Exercise directions » Each entry below should be returned exactly as is, with the pictures removed.

Source data »
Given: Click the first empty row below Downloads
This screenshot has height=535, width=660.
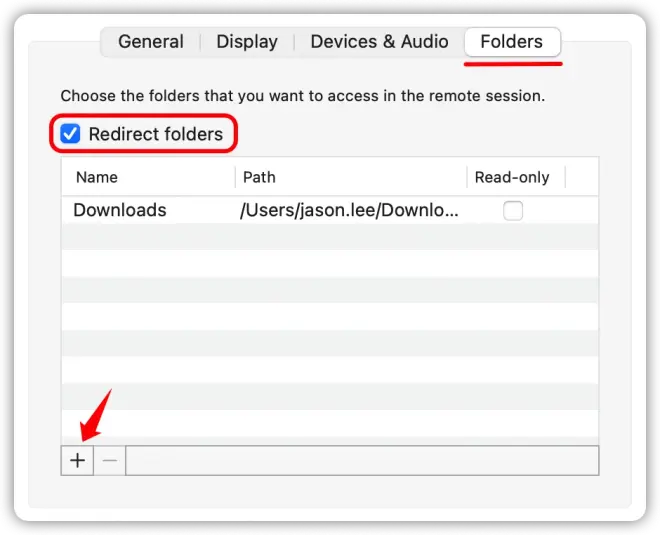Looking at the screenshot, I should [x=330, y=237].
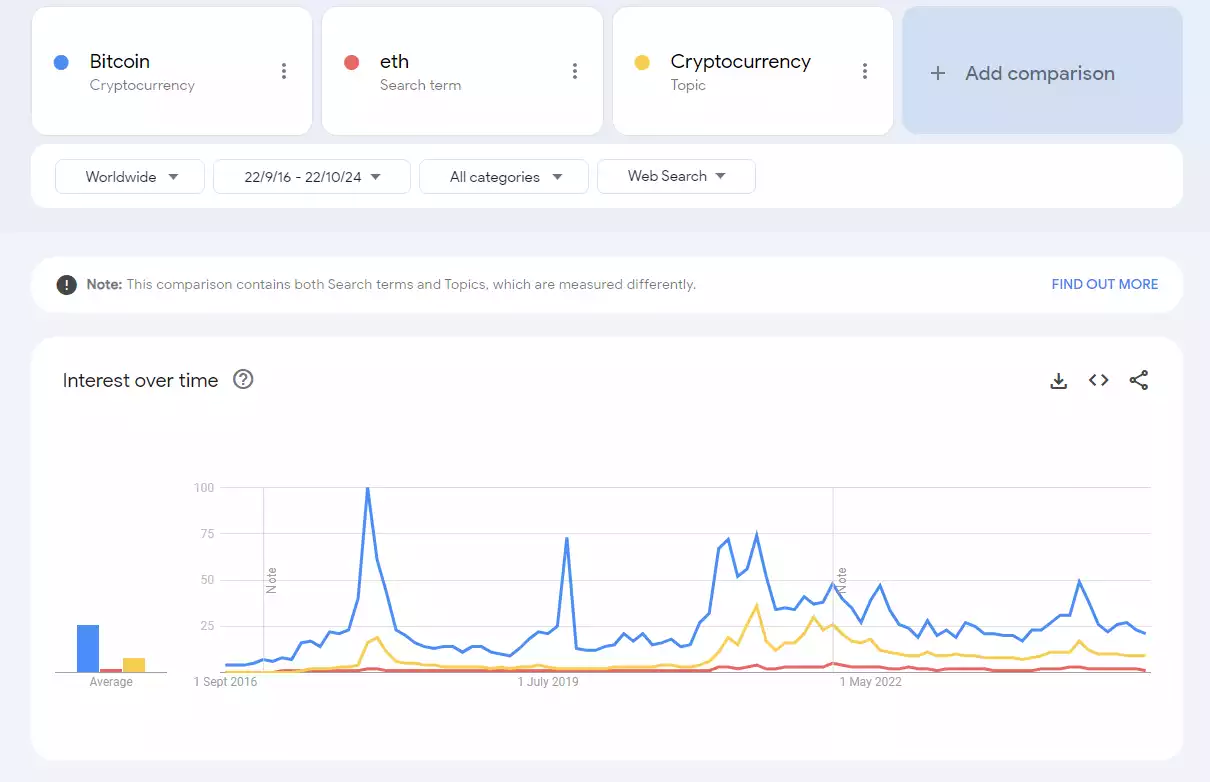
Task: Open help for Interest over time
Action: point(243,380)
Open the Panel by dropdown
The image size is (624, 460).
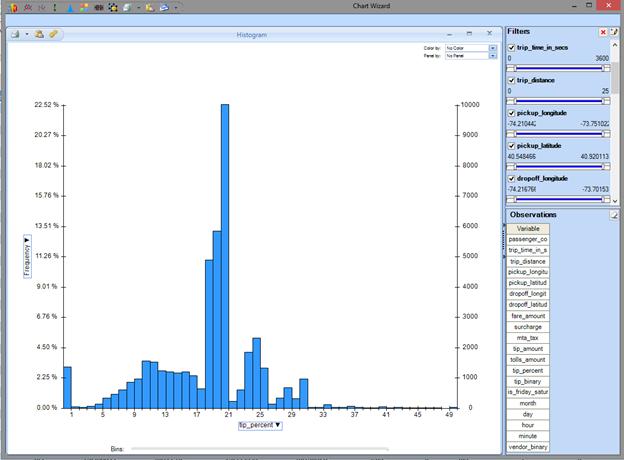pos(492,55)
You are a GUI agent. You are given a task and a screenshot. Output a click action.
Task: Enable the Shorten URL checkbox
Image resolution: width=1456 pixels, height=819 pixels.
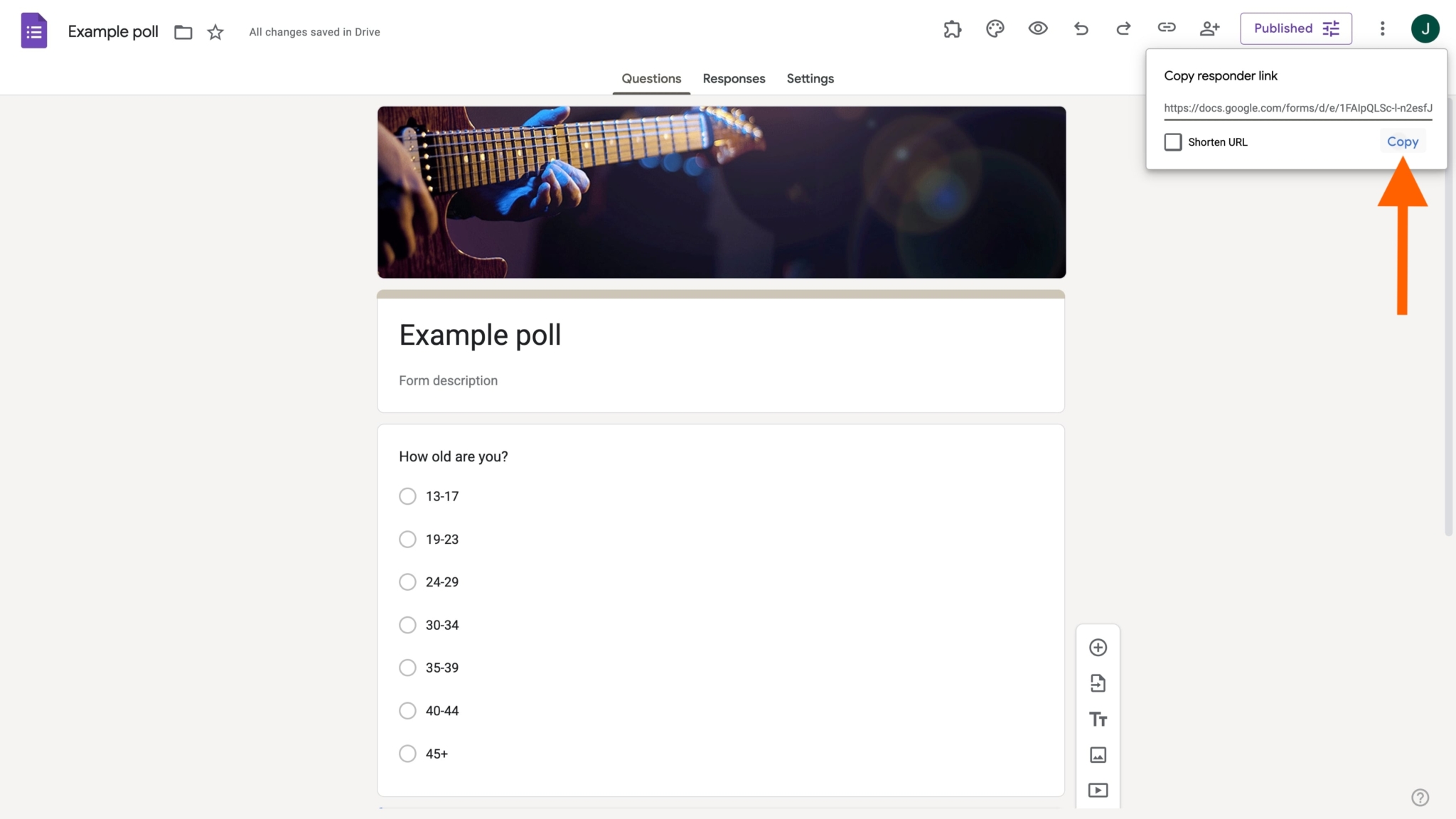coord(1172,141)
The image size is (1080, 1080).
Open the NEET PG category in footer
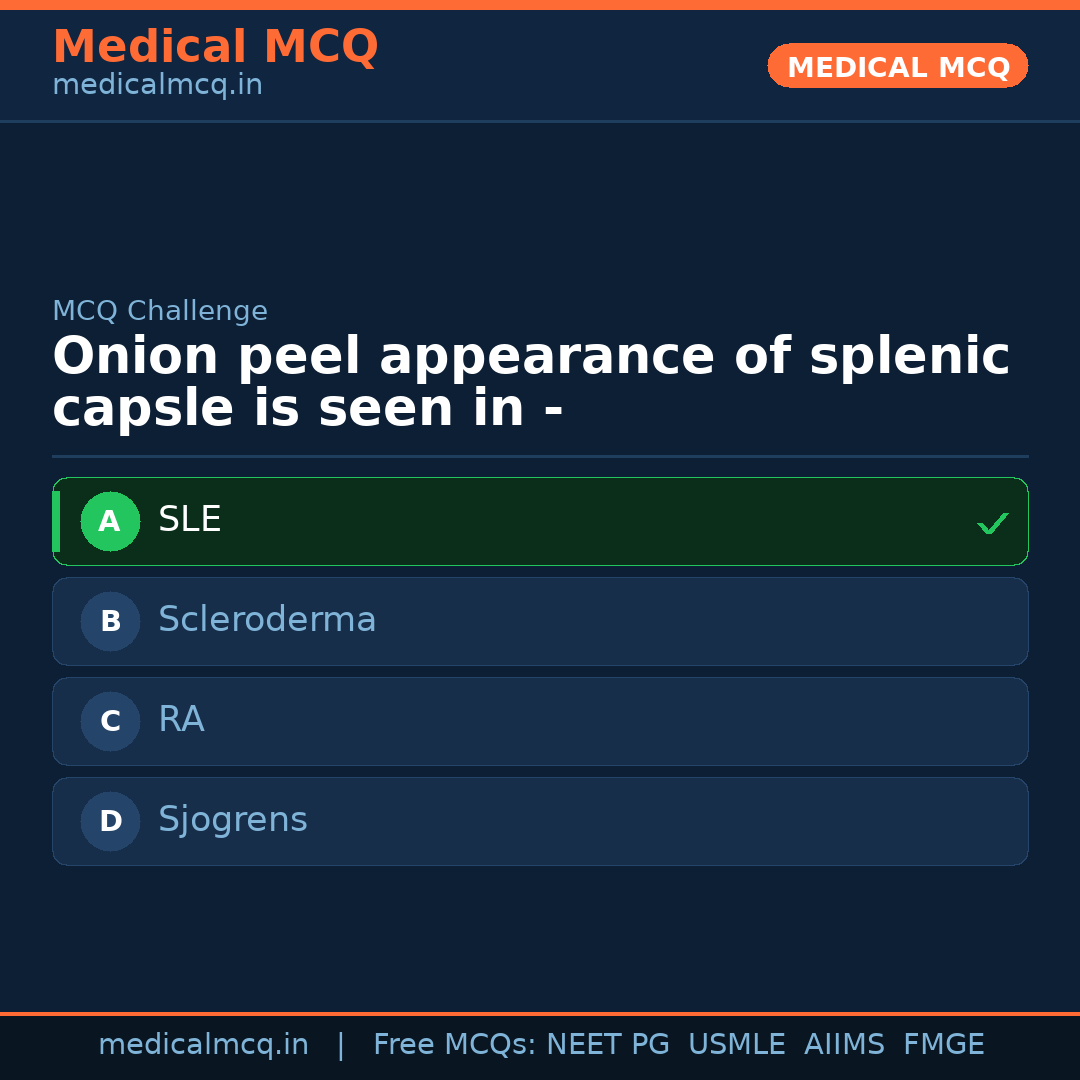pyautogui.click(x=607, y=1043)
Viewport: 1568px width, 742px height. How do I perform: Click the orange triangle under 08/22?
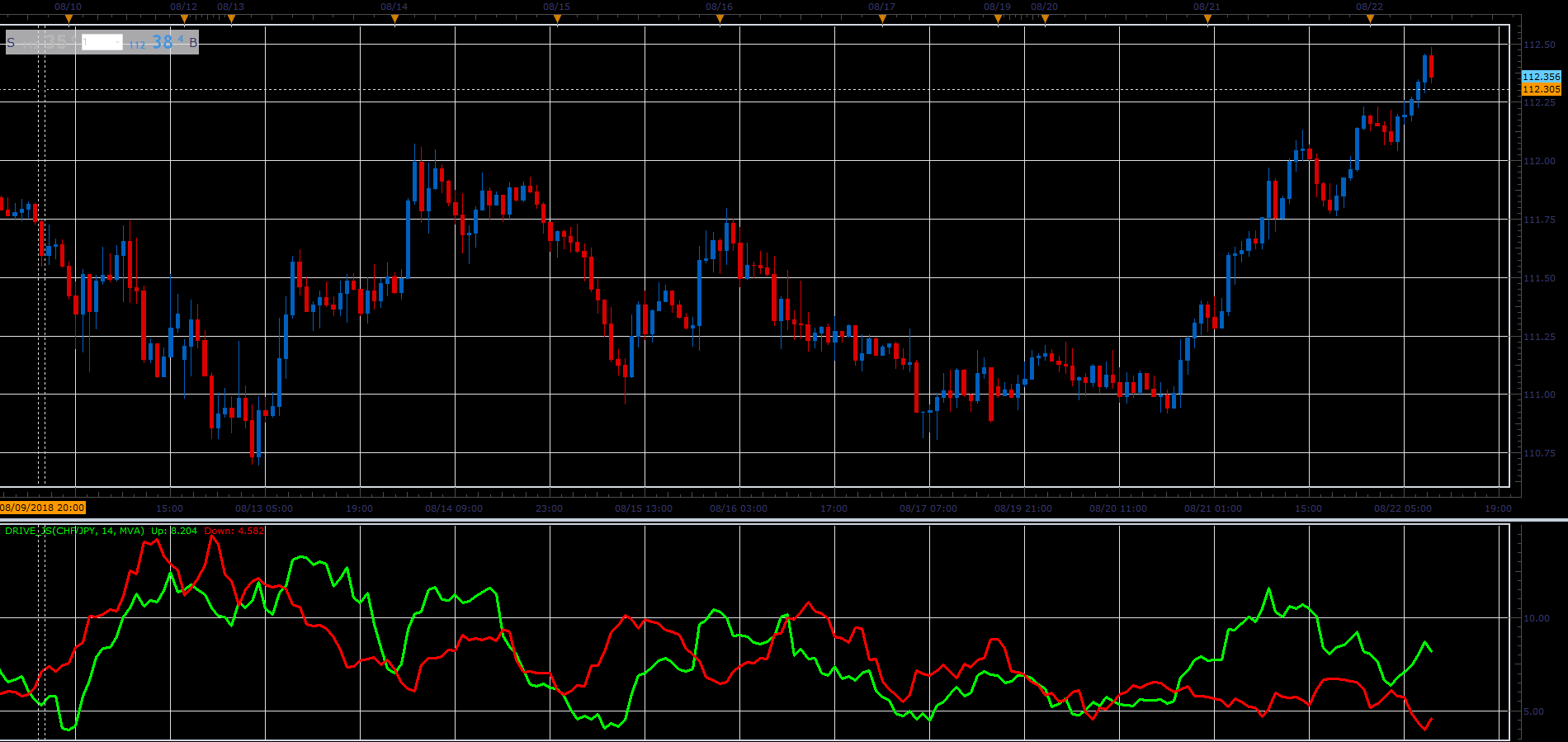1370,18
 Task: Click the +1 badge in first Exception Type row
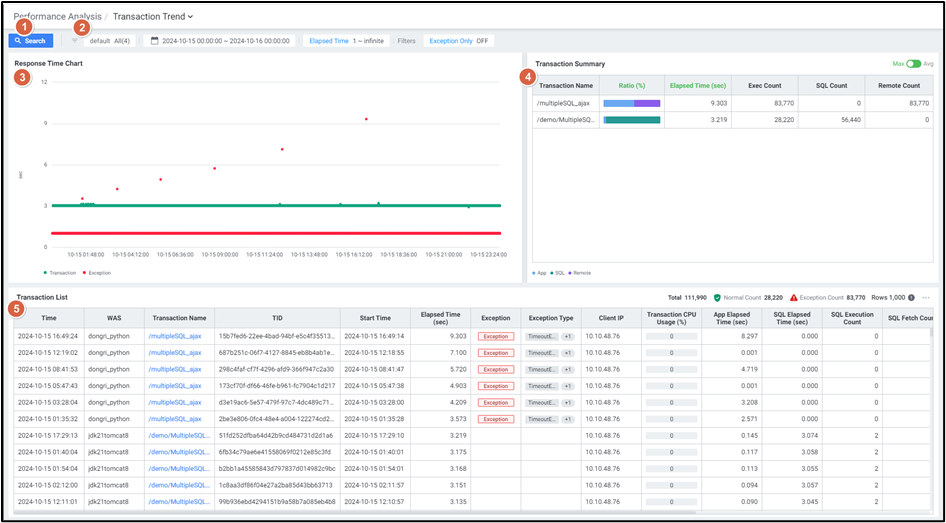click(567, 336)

Response area »
Given: Click the first empty row below Downloads
This screenshot has height=535, width=660.
Looking at the screenshot, I should [x=330, y=237].
Task: Open help for Interest over time
Action: point(243,380)
Open the Panel by dropdown
The image size is (624, 460).
pos(492,55)
You are a GUI agent. You are given a task and a screenshot. Output a click action.
Task: Enable the Shorten URL checkbox
Image resolution: width=1456 pixels, height=819 pixels.
coord(1172,141)
The image size is (1080, 1080).
Open the NEET PG category in footer
pyautogui.click(x=607, y=1043)
Viewport: 1568px width, 742px height. How do I perform: Click the orange triangle under 08/22?
1370,18
 Task: Click the +1 badge in first Exception Type row
click(567, 336)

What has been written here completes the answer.